In order to prove safety you need a formal model of the system and formally defined safety properties that are both meaningful and understandable by humans. These do not exist for enterprise systems
An exhaustive formal spec doesn't exist. But you can conservatively proof some properties. Eg program termination is far from sufficient for your program to do what you want, but it's probably necessary.
(Termination in the wider sense: for example an event loop has to be able to finish each run through the loop in finite time.)
You can see eg Rust's or Haskell's type system as another light-weight formal model that lets you make and proof some simple statements, without having a full formal spec of the whole desired behaviour of the system.
Yeah, but with all respect, that is a totally uninteresting property in an enterprise software system where almost no software bugs actually manifest as non-termination.
The critical bugs here are related to security (DDoS attacks, authorization and authentication, data exfiltration, etc), concurrency, performance, data corruption, transactionality and so forth. Most enterprise systems are distributed or at least concurrent systems which depend on several components like databases, distributed lock managers, transaction managers, and so forth, where developing a proper formal spec is a monumental task and possibly impossible to do in a meaningful way because these systems were not initially developed with formal verification in mind. The formal spec, if faithful, will have to be huge to capture all the weird edge cases.
Even if you had all that, you need to actually formulate important properties of your application in a formal language. I have no idea how to even begin doing that for the vast majority of the work I do.

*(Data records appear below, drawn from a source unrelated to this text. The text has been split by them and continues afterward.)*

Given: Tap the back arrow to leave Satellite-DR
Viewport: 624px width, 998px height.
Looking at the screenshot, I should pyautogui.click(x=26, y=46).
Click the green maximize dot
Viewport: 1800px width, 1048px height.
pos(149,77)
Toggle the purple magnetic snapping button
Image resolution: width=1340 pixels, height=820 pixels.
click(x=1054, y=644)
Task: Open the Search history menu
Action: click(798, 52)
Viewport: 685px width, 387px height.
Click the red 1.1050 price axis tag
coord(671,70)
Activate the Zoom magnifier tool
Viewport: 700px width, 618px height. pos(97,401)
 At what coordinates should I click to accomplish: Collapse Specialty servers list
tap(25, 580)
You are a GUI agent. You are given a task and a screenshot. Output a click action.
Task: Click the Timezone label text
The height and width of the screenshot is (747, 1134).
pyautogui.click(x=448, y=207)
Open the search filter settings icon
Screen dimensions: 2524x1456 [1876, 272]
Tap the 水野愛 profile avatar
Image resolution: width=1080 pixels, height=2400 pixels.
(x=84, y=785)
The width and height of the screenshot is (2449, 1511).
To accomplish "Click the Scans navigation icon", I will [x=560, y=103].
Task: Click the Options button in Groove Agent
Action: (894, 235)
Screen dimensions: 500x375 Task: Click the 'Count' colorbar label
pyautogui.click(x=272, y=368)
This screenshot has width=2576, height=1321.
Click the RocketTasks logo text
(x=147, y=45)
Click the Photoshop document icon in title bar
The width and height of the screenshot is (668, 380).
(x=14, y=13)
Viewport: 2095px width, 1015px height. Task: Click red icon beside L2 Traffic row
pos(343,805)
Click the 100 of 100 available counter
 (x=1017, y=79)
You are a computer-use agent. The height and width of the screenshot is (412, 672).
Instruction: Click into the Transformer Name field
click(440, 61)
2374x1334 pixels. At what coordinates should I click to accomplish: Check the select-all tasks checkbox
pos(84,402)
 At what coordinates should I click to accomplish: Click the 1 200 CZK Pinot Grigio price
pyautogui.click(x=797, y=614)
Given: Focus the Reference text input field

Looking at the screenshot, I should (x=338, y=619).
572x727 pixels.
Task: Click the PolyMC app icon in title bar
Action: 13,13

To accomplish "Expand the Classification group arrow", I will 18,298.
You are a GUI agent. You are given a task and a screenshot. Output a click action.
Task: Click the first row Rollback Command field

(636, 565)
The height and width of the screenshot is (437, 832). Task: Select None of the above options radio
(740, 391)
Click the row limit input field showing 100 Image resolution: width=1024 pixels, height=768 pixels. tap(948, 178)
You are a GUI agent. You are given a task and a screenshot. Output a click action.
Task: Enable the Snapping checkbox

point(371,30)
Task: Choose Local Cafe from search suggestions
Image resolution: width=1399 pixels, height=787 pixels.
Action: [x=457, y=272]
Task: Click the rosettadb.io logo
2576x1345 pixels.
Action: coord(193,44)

Proving the correctness of linear programs using techniques such as Hoare logic is hard enough already for anything but small algorithms. Proving the correctness of concurrent programs operating on complex data structures requires much more advanced techniques, setting up complicated logical relations and dealing with things like separation logic. It's an entirely different beast, and I honestly do not see LLMs as a panacea that will suddenly make these things scale for anything remotely close in size to a modern enterprise system.
That is true and very useful for software development, but it doesn't help if the goal is to remove human programmers from the loop entirely. If I'm a PM who is trying to get a program to, say, catalogue books according to the Dewey Decimal system for a library, a proof that the program terminates is not going to help that much when the program is mis-categorizing some books.
Is removing the human in the loop really the goal, or is the goal right now to make the human a lot more productive? Because...those are both very different things.
I don't know what the goal for OpenAI or Anthropic really is.
But the context of this thread is the idea that the user daxfohl launched that these companies will, in the next few years, launch an "engineering team replacement" program; and then the user eru claimed that this is indeed more doable in programming than other domains because you can have specs and tests for programs in a way that you can't for, say, an animated movie.
OK, so you successfully argued that replacing the entire engineering team is hard. But you can perhaps still shrink it by 99%. To the point where a sole founder can do the remaining tech role part time.
I have no idea what will happen in a few years, maybe LLM tech will hit a wall and humans will continue to be needed in the loop. But today humans are definitely needed in the loop in some way.